Language of document :

Hogere voorziening ingesteld op 19 mei 2013 door Markus Brune tegen het arrest van het Gerecht voor ambtenarenzaken van 21 maart 2013 in zaak F-94/11, Brune / Commissie

(Zaak T-269/13 P)

Procestaal: Duits

Partijen

Rekwirerende partij: Markus Brune (Brussel, België) (vertegenwoordiger: H. Mannes, advocaat)

Andere partij in de procedure: Europese Commissie

Conclusies

De rekwirerende partij verzoekt het Gerecht:

het arrest van het Gerecht voor ambtenarenzaken van 21 maart 2013 in zaak F-94/11 te vernietigen;

subsidiair, de zaak terug te verwijzen naar het Gerecht voor ambtenarenzaken;

de verwerende partij te verwijzen in de kosten van de beide instanties.

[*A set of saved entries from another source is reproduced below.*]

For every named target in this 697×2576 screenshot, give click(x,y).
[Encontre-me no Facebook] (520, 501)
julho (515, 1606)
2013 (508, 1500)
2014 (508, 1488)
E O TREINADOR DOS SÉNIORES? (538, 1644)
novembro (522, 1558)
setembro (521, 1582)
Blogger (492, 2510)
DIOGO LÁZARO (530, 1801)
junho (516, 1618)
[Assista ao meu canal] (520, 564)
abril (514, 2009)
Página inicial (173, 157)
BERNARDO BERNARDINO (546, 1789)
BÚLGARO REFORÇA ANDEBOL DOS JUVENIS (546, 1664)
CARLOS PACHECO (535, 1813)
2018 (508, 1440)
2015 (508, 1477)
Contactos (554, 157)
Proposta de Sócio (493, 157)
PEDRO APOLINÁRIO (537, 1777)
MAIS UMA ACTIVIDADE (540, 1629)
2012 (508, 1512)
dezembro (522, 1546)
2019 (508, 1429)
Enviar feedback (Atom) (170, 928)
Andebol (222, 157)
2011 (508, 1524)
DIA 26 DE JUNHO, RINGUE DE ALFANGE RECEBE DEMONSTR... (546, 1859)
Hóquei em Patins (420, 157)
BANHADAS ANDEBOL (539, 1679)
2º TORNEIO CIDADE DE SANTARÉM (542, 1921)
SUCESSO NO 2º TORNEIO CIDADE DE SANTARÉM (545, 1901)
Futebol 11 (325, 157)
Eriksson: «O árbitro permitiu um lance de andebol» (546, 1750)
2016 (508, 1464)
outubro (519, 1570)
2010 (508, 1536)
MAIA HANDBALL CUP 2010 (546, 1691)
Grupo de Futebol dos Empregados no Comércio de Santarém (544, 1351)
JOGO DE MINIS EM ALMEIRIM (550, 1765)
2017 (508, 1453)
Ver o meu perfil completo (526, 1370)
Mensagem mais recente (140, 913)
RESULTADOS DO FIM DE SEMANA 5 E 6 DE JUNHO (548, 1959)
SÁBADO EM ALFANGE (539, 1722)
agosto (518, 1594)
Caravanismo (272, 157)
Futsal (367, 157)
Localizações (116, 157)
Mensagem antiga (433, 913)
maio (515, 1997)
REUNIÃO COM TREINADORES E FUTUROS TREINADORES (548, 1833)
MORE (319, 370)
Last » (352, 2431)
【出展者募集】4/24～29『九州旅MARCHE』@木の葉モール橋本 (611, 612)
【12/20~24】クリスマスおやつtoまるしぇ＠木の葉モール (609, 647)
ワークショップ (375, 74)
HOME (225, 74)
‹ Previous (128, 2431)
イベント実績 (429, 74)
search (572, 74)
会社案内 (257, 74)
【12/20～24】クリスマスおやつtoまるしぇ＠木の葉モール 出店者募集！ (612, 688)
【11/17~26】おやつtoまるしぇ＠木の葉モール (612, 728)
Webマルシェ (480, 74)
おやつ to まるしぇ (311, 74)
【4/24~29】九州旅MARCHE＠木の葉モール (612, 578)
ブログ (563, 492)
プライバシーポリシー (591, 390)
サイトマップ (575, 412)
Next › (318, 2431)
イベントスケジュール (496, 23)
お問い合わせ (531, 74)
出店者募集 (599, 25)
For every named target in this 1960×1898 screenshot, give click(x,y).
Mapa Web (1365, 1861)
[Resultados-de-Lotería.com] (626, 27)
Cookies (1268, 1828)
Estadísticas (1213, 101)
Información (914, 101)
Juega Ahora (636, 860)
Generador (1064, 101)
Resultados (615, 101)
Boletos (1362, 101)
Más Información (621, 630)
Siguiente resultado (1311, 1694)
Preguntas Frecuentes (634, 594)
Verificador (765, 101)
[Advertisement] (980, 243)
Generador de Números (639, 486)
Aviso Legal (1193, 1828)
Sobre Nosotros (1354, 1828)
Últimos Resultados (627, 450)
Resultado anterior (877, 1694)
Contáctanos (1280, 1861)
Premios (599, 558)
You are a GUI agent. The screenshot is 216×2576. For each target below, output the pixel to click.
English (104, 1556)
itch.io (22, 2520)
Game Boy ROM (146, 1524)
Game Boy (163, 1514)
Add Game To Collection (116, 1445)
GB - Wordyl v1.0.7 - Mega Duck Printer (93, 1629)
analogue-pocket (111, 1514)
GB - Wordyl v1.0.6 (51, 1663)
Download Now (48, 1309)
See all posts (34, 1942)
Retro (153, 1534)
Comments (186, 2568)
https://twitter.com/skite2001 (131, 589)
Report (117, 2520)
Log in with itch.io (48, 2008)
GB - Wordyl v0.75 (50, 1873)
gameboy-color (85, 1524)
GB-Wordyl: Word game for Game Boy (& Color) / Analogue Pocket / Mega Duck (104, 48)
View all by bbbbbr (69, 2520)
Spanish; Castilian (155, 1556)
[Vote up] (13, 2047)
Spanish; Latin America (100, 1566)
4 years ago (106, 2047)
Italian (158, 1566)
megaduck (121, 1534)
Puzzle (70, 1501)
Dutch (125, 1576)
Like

Middelen en voornaamste argumenten

Ter ondersteuning van de hogere voorziening voert de rekwirerende partij met name aan:

Eerste middel, ontleend aan het ontbreken van een rechterlijke beoordeling bij het onderzoek van de verplichting tot herhaling van het examen

Het bestreden arrest houdt er geen rekening mee dat de herhaling van het mondelinge examen ter uitvoering van het arrest van het Gerecht voor ambtenarenzaken van 29 september 2010, Brune/Commissie (F-5/08, hierna: „arrest Brune”), in strijd is met de beginselen van gelijke behandeling en van de objectiviteit van de beoordelingen alsmede met artikel 266 VWEU,

de rechtsoverwegingen van het arrest bevatten onjuiste rechterlijke beoordelingen en een foutieve en ten dele tegenstrijdige beoordeling van de feiten, met name gelet op de voorwaarden van artikel 266 VWEU, het verbod van discriminatie en het vereiste van samenhangende beoordelingscriteria.

Tweede middel, ontleend aan het niet in aanmerking nemen van alternatieve mogelijkheden voor een oplossing

Het bestreden arrest wijst bij de uitvoering van het arrest Brune alternatieve mogelijkheden voor een oplossing af, die volgens vaste rechtspraak in casu vereist zouden zijn, en wel op grond van een rechtens onjuiste motivering,

bij het onderzoek van de alternatieve mogelijkheden voor een oplossing gaat het arrest met name uit van een onjuiste uitlegging van het beginsel van gelijke behandeling en van de objectiviteit van de beoordelingen, van artikel 27 van het Ambtenarenstatuut en van de aankondiging van vergelijkend onderzoek.

Derde, subsidiair aangevoerde middel, ontleend aan onjuiste beoordeling van procedurefouten bij de voorbereiding van de herhaling van het examen

De uiteenzettingen in het arrest betreffende de tijdige oproep, betreffende de juiste informatie over de leden van de jury en betreffende de informatie over het toepasselijke recht bevatten aanzienlijk fouten bij de beoordeling van de feiten en van de organisatieplicht van de verwerende partij,

in het arrest wordt geen uitspraak gedaan over de ongelijke behandeling van de rekwirerende partij gelet op de verstrekking van aanvullende informatie aan een andere kandidate in een parallelle procedure,

met betrekking tot de aangevoerde partijdigheid van de jury beperkt het bestreden arrest zich tot een onderzoek van het gebrek aan bewijs van discriminatie van de rekwirerende partij, zonder in te gaan op de bezorgdheid over de partijdigheid bij de herhaling van het examen.

Vierde middel, ontleend aan de onterechte afwijzing van het derde, het vierde en het vijfde verzoek van de rekwirerende partij

Het arrest miskent de mogelijkheid, algemene vaststellingen te doen die niet het karakter van een concrete verplichting voor de organen van de EU hebben,

het arrest legt de vordering tot compensatie van het ondervonden nadeel aldus uit dat deze niet strekt tot vergoeding van schade, ofschoon dit in de mondelinge behandeling uitdrukkelijk duidelijk is gemaakt,

het arrest miskent de uit artikel 266 VWEU volgende verplichting om het ondervonden nadeel ook ambtshalve zonder uitdrukkelijke vordering te compenseren.

Vijfde middel, ontleend aan een discriminerende beslissing omtrent de kosten

Het bestreden arrest discrimineert de rekwirerende partij in vergelijking met de procedure in zaak F-42/11, Honnefelder/Commissie, aangezien het een in die zaak relevante omstandigheid in de zin van artikel 87, lid 2, van het Reglement van de procesvoering niet ook ten behoeve van de rekwirerende partij heeft onderzocht.